→ **Work to complete**
Scan the entries below and tally the lines that include "source". Return nothing but the tally.

=== Data listing ===

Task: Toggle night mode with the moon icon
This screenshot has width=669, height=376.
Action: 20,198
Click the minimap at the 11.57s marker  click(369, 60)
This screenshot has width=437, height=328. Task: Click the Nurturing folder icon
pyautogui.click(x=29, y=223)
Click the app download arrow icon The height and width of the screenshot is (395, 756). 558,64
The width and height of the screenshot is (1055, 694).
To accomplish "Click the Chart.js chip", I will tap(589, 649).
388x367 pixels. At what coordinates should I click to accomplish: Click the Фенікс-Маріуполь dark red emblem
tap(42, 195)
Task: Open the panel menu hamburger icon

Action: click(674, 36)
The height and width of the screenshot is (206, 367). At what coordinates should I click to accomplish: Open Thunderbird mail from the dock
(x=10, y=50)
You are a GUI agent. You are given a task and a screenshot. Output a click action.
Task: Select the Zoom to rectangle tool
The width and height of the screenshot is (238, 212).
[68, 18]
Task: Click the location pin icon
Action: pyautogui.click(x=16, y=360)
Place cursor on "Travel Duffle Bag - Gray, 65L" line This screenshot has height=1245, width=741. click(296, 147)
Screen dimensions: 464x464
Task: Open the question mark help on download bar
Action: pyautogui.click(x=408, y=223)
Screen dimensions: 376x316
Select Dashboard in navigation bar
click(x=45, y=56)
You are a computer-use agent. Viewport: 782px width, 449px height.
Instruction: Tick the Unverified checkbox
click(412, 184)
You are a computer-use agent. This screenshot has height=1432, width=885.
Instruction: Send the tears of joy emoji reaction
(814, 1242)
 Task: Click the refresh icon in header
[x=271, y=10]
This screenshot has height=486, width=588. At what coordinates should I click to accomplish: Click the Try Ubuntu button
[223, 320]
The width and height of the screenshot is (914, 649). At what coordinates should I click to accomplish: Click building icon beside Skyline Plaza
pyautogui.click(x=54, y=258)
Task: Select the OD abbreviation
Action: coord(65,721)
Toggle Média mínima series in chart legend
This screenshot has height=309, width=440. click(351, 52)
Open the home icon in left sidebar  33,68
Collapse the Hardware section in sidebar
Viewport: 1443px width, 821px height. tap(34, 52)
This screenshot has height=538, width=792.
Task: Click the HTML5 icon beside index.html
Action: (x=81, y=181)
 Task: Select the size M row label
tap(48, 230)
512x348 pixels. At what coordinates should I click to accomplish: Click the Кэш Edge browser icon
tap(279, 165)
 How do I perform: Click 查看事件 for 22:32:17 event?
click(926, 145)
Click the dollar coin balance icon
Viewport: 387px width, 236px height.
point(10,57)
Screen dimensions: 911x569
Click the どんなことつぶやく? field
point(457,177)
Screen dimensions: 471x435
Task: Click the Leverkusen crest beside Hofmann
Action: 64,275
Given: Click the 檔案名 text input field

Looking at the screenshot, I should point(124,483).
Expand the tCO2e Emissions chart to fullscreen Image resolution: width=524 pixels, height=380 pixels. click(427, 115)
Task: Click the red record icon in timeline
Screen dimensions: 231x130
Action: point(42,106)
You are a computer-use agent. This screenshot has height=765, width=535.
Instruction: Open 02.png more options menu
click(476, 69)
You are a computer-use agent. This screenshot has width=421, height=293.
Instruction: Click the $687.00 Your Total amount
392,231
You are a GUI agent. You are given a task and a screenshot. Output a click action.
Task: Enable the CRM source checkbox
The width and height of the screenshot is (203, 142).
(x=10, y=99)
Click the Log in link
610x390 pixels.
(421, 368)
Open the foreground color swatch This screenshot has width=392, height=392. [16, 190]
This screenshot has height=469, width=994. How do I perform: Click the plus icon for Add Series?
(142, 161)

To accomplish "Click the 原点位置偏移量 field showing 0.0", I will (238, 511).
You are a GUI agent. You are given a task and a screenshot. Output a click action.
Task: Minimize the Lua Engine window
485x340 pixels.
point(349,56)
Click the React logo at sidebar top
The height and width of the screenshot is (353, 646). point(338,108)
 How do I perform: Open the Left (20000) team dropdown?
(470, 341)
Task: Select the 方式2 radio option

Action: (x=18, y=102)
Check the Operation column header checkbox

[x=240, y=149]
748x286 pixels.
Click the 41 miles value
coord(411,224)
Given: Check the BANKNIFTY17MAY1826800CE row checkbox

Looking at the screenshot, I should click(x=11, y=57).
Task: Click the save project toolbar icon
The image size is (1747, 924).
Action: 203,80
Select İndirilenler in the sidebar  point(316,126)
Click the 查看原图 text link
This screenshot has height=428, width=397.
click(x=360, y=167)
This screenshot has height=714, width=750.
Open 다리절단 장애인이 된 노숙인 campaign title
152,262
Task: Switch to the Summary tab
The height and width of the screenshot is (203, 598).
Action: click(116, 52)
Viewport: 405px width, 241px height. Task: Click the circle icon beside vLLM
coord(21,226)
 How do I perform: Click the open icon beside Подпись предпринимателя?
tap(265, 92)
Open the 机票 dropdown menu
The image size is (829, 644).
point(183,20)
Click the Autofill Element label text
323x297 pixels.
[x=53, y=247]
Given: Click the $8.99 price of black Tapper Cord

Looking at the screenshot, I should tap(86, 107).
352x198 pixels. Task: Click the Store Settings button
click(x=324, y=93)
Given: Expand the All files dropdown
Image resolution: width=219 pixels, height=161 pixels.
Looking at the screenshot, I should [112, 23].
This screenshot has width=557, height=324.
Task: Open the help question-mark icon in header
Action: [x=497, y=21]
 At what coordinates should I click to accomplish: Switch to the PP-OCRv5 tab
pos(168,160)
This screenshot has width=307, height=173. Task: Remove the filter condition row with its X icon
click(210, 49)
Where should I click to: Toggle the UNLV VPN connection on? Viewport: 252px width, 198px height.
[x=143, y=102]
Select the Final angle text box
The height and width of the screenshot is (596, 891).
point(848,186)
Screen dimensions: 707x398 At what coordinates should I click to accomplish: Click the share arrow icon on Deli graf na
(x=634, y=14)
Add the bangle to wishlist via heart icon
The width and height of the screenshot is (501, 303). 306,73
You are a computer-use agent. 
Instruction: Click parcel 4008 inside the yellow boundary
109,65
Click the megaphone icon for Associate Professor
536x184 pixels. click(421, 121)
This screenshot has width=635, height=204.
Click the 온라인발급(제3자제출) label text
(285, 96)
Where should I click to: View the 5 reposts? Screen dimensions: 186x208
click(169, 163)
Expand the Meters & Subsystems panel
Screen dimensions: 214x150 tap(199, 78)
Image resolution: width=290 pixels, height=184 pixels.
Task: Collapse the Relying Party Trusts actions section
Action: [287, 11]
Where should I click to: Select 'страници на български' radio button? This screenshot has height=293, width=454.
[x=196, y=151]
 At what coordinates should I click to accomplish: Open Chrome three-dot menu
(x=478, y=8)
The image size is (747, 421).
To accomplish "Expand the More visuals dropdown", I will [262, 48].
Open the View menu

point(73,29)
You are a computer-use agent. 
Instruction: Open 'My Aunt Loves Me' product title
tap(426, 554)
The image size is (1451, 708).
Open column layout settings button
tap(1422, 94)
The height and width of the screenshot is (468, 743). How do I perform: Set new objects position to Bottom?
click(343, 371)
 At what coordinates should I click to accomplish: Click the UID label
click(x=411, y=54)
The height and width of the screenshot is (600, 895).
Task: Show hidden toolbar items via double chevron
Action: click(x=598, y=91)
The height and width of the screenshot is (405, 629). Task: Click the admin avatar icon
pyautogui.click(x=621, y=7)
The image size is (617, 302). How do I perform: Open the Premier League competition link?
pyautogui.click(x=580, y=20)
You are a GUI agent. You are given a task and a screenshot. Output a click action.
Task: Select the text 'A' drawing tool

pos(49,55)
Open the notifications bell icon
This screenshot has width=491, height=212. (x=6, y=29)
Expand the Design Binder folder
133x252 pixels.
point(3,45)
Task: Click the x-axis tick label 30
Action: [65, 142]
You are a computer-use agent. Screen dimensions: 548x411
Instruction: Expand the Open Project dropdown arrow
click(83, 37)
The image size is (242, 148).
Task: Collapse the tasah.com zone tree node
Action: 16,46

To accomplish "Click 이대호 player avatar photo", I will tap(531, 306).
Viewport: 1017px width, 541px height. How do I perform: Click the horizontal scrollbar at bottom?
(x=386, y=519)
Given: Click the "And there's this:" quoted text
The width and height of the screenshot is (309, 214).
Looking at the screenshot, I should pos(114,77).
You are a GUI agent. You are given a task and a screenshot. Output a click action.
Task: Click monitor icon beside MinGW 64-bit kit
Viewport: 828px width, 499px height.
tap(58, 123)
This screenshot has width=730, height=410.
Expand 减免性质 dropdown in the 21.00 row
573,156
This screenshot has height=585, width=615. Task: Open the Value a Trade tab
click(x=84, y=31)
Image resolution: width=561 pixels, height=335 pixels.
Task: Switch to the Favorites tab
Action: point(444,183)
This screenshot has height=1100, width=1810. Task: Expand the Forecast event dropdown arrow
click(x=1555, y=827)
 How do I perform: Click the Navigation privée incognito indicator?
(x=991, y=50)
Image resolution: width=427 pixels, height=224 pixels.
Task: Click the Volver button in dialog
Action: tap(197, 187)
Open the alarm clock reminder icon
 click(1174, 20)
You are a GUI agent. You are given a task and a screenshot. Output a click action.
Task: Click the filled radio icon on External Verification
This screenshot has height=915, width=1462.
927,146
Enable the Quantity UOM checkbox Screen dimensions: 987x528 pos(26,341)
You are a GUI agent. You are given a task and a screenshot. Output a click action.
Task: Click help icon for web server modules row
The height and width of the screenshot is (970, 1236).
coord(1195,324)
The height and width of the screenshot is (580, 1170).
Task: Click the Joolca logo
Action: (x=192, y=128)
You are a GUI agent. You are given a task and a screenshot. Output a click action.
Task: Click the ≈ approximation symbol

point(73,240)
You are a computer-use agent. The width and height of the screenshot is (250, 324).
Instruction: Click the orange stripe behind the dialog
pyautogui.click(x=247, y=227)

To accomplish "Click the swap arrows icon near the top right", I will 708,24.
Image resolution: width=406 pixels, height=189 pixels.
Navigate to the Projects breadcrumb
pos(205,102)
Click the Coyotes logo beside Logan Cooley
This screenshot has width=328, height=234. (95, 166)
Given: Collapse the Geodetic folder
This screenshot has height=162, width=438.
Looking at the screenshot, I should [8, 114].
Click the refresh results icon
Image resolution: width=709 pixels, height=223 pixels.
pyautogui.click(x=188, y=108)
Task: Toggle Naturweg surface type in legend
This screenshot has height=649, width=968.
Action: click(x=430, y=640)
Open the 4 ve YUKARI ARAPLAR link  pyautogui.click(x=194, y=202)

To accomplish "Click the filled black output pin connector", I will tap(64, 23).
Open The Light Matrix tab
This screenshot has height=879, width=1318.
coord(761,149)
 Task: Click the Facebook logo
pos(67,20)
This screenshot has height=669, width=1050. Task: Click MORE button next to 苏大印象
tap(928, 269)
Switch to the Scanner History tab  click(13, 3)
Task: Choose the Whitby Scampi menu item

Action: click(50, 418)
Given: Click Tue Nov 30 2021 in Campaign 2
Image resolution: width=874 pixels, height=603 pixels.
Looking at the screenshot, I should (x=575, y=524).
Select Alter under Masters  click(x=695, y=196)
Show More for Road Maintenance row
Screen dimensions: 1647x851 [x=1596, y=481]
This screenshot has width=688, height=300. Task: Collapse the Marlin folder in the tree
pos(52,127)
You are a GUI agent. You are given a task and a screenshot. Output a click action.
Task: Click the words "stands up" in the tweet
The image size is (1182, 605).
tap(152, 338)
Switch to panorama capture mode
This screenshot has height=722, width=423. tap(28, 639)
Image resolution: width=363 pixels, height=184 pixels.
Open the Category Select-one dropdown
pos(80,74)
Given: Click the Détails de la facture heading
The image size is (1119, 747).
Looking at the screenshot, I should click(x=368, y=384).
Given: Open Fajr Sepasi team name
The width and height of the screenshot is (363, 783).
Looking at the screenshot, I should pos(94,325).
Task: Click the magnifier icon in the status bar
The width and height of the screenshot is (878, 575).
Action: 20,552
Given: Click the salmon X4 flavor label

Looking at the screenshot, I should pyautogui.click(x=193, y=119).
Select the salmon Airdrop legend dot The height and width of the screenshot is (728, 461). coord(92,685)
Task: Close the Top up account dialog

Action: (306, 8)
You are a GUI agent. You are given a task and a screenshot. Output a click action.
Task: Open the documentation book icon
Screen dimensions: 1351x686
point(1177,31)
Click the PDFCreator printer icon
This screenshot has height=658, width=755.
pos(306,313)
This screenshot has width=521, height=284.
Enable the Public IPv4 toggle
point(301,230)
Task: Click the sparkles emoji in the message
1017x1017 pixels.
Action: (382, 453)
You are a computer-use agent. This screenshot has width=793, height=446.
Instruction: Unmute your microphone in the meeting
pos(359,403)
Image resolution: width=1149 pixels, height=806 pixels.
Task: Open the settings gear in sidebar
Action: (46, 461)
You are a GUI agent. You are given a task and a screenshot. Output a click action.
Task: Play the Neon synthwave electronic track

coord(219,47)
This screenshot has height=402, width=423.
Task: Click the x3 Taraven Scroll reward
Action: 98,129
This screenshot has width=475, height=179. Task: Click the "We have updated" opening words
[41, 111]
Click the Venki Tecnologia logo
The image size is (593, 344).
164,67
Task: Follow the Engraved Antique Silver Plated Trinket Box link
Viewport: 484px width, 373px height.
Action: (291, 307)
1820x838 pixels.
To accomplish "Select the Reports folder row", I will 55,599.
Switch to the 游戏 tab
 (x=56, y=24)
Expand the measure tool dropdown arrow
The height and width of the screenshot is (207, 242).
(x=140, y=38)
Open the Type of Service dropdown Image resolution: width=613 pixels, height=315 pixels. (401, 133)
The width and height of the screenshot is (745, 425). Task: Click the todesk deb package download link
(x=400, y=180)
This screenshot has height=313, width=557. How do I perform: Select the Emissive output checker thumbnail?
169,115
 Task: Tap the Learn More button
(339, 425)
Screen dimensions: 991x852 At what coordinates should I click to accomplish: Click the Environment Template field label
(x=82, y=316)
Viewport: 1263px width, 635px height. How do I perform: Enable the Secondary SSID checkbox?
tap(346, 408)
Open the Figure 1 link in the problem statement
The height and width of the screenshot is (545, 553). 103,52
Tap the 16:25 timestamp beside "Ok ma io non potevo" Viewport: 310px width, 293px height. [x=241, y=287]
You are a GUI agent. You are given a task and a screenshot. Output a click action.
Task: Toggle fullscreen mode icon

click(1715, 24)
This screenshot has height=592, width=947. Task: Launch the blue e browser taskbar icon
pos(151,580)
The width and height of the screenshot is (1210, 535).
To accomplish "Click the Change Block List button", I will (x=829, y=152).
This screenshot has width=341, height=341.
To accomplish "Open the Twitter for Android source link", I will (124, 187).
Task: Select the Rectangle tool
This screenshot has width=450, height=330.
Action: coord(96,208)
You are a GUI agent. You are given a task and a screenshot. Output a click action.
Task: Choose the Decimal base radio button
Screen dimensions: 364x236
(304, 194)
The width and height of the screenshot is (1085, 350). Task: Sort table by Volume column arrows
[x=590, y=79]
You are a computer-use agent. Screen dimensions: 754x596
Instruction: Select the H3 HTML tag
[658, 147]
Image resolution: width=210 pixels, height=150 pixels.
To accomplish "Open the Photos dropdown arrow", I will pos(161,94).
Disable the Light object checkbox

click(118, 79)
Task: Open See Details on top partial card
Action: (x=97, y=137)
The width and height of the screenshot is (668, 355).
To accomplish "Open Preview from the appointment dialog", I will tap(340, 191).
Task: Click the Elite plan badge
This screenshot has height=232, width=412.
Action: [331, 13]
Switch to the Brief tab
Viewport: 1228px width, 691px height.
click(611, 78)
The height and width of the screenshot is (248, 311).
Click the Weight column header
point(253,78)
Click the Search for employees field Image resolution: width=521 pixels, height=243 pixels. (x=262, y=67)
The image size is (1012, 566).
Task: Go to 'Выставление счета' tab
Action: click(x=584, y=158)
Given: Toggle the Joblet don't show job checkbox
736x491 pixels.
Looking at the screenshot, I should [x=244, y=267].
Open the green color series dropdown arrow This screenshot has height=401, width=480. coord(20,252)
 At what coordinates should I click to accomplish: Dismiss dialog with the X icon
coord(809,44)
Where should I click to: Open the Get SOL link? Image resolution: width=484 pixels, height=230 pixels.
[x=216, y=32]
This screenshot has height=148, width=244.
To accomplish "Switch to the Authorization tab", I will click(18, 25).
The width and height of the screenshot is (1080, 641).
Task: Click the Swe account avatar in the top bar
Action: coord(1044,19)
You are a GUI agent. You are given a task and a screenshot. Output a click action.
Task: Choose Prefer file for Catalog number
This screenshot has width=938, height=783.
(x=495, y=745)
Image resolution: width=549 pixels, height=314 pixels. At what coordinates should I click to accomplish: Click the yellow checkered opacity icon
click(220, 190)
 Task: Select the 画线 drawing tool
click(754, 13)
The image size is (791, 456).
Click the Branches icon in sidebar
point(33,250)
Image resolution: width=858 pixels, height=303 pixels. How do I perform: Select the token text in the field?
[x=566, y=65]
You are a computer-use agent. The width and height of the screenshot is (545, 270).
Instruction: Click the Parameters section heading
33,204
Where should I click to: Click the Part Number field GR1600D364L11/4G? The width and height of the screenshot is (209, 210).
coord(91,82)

===

→ **Response area**
2